Tak jak Jozef Piovarči bronił barw Euphony Asse-Lennik, skąd przeniósł się do Knack Roeselare. Z tym klubem w minionym sezonie wywalczył mistrzostwo Belgii, zdobył też puchar kraju. Teraz postanowił kontynuować karierę w Polsce. ? Bardzo cieszę się, że Dirk będzie mógł wesprzeć Radom w pierwszym sezonie w PlusLidze. On sam ma nadzieje, na dobry sezon i wysoką lokatę ? zapewnia Jakub Michalak szef volleypro.pl, agencji pilotującej transfer.
W podobnym tonie wypowiada się także sam siatkarz. - Słyszałem już wcześniej o Radomiu. Może nie o samym mieście, ale o tutejszej siatkówce. Mój kolega, Marco Liefke opowiadał mi, że jest u Was znakomita atmosfera dla siatkówki. Poza tym kibice w Polsce mają w sobie tyle energii, że chyba każdy zawodnik chciałby zagrać w PlusLidze - powiedział Dirk Westphal w specjalnej wypowiedzi dla serwisu Czarni.Radom.pl. Cała rozmowa z niemieckim siatkarzem już jutro na łamach naszej strony internetowej.

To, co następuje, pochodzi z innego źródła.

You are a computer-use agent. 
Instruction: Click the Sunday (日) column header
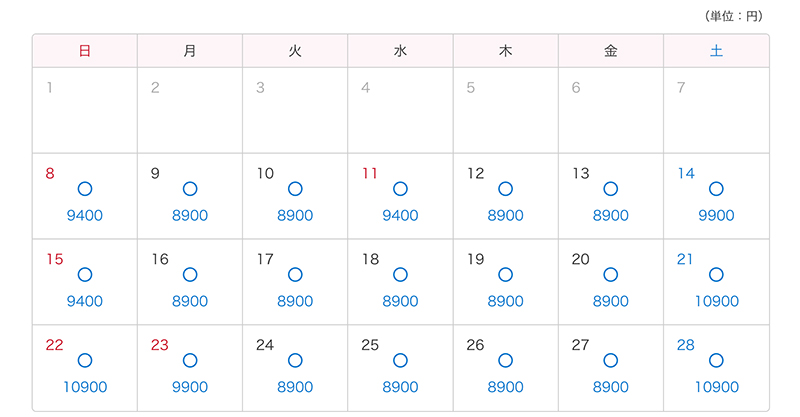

Mierzący 203 cm wzrostu 27-letni Dirk Westphal jest reprezentantem Niemiec. Do kadry po raz pierwszy trafił za kadencji Raula Lozano, bardzo dobrze znanego w Polsce szkoleniowca. Występował w tegorocznej Lidze Światowej. ? Zawodnik ma międzynarodowe obycie, dysponuje bardzo dobrymi warunkami fizycznymi, posiada szereg innych atutów. Przede wszystkim powinien wzmocnić nasze przyjęcie ? mówi Robert Prygiel. Szkoleniowiec podkreśla, że pozyskanie skrzydłowego praktycznie kończy budowę zespołu. ? Do obsadzenia pozostała nam jeszcze pozycja środkowego bloku, ale i w tym przypadku wszystko powinno wyjaśnić się w najbliższych dniach ? podkreśla szkoleniowiec.